Per quanto riguarda gli sportivi malati di SLA, si è notato l’elevato numero di calciatori o ex calciatori italiani: 57, un numero venti volte superiore alla media della popolazione mondiale. “Secondo uno studio condotto dal dottor Guariniello nel 1999 – ci racconta il prof. Pennisi – su un campione di 24 mila calciatori che hanno giocato tra il 1960 ed il 1996, si sono messi in evidenza due aspetti importanti: l’elevata incidenza della malattia nel campione selezionato e l’età media d’esordio, sensibilmente inferiore rispetto a quella della popolazione generale”.
Tre sono le ipotesi sulle cause della SLA in ambito sportivo: l’elevato uso di antinfiammatori come il Diclofenac e di antidolorifici, il doping e l’uso di pesticidi nei campi di calcio. “Ma purtroppo – continua il medico catanese – non si hanno ancora certezze in tal senso. Inoltre, tengo a precisare come a mio avviso non risultino casi sportivi di SLA nella provincia di Catania”.
In stretta relazione con il mondo sanitario, la sezione di Catania dell’AISLA (Associazione Italiana Sclerosi Laterale Amiotrofica) grazie al suo referente Angelo Morales porta avanti da quattro anni una campagna di sensibilizzazione e di sostegno ai malati di SLA. L’impegno di Morales è nato dalla moglie malata di SLA che lo scorso febbraio è venuta a mancare dopo un calvario di tre anni e mezzo.

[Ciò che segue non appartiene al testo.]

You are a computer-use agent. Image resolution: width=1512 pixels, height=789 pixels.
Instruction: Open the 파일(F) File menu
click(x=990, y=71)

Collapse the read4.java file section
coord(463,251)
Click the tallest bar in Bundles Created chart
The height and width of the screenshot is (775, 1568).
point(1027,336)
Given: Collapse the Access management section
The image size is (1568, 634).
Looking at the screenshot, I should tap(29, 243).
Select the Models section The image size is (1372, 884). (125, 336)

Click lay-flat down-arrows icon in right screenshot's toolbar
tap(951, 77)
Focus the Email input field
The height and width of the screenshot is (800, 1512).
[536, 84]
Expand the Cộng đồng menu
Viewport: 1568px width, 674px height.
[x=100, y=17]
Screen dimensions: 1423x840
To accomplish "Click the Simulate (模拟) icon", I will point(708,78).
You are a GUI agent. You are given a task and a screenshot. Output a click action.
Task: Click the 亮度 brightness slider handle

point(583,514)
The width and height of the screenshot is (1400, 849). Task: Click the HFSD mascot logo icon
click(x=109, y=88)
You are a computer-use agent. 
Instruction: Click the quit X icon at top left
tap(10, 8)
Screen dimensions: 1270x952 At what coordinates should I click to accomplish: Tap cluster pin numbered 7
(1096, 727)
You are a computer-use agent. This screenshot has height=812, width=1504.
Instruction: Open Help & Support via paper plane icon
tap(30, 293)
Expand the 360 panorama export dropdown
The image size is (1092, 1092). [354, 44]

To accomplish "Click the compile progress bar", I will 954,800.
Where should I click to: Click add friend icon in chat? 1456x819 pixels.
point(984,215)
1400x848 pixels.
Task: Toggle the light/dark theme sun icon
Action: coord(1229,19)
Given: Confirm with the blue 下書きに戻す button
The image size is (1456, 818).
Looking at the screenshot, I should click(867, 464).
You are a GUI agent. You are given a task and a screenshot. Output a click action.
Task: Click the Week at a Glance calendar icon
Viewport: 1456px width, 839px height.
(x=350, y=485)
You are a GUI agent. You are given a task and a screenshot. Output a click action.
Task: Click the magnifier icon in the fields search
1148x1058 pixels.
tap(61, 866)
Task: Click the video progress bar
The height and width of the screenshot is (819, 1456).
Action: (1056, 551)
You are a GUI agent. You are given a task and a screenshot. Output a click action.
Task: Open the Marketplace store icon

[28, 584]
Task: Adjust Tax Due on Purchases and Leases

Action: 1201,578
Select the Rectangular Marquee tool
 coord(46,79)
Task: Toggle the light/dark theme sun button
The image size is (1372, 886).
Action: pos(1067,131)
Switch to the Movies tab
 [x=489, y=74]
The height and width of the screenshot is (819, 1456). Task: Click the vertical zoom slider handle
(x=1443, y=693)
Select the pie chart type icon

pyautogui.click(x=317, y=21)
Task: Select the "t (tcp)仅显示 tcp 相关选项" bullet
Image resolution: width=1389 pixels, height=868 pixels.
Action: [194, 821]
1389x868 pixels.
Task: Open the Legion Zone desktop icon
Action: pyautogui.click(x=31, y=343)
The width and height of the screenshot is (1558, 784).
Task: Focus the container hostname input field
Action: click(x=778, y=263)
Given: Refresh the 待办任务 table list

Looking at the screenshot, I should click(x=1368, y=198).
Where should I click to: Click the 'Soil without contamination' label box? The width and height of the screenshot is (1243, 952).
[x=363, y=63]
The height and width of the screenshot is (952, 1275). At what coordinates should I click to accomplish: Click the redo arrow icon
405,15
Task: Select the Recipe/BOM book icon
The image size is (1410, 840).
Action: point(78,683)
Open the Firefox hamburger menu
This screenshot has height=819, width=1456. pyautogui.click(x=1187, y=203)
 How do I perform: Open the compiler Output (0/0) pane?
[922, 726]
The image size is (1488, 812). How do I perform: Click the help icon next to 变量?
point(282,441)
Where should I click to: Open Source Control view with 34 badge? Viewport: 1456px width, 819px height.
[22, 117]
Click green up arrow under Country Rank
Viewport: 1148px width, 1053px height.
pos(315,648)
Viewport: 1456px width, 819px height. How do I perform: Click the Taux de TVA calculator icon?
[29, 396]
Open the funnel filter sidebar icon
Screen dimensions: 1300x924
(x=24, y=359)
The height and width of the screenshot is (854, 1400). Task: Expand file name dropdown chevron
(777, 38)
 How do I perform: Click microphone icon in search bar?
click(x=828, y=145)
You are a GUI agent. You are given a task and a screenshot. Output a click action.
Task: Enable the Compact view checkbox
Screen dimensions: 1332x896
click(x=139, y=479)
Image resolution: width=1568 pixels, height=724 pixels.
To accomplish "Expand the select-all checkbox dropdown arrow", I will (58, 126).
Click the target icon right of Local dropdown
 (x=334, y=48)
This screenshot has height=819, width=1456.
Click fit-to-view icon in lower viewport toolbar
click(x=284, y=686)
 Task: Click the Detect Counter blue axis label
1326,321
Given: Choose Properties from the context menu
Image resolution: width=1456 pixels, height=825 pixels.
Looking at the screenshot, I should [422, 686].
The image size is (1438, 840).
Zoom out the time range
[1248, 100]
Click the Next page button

“Dapprima eravamo organizzati in comitato locale – ci spiega Morales – poi abbiamo allargato il cerchio grazie ad Internet. Infatti, con una petizione online siamo riusciti a raccogliere circa 13.000 firme e prendere contatti col dott. Mario Melazzini, Presidente nazionale dell’AISLA Onlus, con il quale abbiamo avviato un continuo e proficuo lavoro di sensibilizzazione verso il Ministero e le varie USL a livello locale”.
E come ci racconta il referente catanese dell’AISLA, tanti sono stati i passi in avanti: “Dai gruppi di lavoro tra l’associazione e i funzionari del Ministero della Salute nel 2006, ai recenti finanziamenti per i malati di SLA per l’utilizzo del My Tobii, ovvero un computer a “comando visivo”, capace di migliorare sensibilmente la qualità della vita delle persone colpite da disabilità motorie”.
Ma non sono tutte rose e fiori: “Di fatto, tanto ancora manca, soprattutto per i malati di SLA delle zone interne della Sicilia. Ad oggi – continua Morales – solo Catania, Palermo e Messina possono ritenersi a livelli standard per ciò che riguarda l’assistenza, ma nelle altre provincie siciliane la situazione è grave”.
Il futuro, a detta di entrambi gli intervistati, è ancora incerto seppur qualche spiraglio di luce potrebbe aprirsi. Le cellule staminali o la terapia genica potrebbero dare speranza a quelle persone che ogni anno si ammalano. “Una maggiore informazione e qualche campagna solidale di raccolta fondi alla Telethon – secondo Morales – potrebbero dare un maggiore sostegno alla ricerca. Tuttavia – conclude il rappresentante catanese dell’AISLA – bisogna vigilare sull’immobilismo istituzionale e burocratico che spesso attanagliano le regioni del Sud Italia”.